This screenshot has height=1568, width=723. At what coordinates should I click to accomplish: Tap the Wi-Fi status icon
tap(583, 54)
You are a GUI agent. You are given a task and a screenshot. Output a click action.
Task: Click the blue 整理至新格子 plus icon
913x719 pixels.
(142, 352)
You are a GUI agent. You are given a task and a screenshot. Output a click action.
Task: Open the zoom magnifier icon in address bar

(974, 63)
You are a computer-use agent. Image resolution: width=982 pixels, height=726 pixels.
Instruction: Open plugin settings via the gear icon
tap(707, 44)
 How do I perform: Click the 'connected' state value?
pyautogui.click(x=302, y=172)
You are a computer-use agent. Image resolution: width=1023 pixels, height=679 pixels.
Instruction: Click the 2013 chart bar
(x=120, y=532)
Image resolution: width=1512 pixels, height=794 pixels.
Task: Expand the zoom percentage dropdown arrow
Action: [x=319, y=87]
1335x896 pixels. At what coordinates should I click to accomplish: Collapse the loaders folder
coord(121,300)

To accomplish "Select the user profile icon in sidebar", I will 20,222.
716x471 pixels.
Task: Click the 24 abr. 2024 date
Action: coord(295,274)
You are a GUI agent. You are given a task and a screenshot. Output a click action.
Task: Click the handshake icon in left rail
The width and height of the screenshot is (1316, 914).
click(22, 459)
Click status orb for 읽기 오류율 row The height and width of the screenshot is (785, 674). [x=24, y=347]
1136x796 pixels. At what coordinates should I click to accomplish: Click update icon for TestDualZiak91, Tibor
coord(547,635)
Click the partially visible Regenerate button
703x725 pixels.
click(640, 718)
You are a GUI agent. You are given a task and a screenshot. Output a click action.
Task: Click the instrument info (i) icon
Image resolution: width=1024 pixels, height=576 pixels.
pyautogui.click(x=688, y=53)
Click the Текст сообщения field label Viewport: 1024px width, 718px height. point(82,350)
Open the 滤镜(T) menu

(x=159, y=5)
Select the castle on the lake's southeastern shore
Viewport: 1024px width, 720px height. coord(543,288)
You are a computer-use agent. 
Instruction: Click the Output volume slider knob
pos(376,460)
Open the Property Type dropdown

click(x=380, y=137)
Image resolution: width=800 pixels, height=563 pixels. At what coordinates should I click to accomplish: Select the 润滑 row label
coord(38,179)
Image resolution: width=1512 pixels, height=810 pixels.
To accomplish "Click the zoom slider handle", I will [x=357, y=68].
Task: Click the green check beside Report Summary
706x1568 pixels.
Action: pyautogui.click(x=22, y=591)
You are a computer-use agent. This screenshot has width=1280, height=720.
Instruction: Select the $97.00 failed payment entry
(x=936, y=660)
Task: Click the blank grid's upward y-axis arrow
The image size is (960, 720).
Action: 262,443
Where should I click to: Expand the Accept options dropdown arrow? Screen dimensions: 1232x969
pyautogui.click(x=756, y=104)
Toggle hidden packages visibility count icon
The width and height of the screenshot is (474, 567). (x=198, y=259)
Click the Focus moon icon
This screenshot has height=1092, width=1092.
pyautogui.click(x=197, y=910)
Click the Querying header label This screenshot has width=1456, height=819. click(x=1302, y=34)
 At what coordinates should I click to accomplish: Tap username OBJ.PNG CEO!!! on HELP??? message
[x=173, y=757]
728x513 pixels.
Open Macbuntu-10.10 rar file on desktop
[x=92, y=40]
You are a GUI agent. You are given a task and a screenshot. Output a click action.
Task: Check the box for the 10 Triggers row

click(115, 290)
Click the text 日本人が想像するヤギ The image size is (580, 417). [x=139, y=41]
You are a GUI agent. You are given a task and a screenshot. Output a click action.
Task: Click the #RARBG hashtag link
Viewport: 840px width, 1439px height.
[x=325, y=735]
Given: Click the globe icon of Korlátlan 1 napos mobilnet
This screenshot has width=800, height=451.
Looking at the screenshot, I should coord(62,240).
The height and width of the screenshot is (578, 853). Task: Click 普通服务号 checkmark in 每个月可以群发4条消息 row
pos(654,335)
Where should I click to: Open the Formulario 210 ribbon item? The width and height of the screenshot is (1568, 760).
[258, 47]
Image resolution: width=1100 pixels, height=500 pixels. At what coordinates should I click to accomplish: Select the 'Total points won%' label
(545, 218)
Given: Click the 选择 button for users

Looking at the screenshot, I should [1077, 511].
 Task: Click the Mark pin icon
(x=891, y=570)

※

— Problem statement —
Your reply should be a single number: the count of lines above that contain the word "computer".

— Output for this task —
4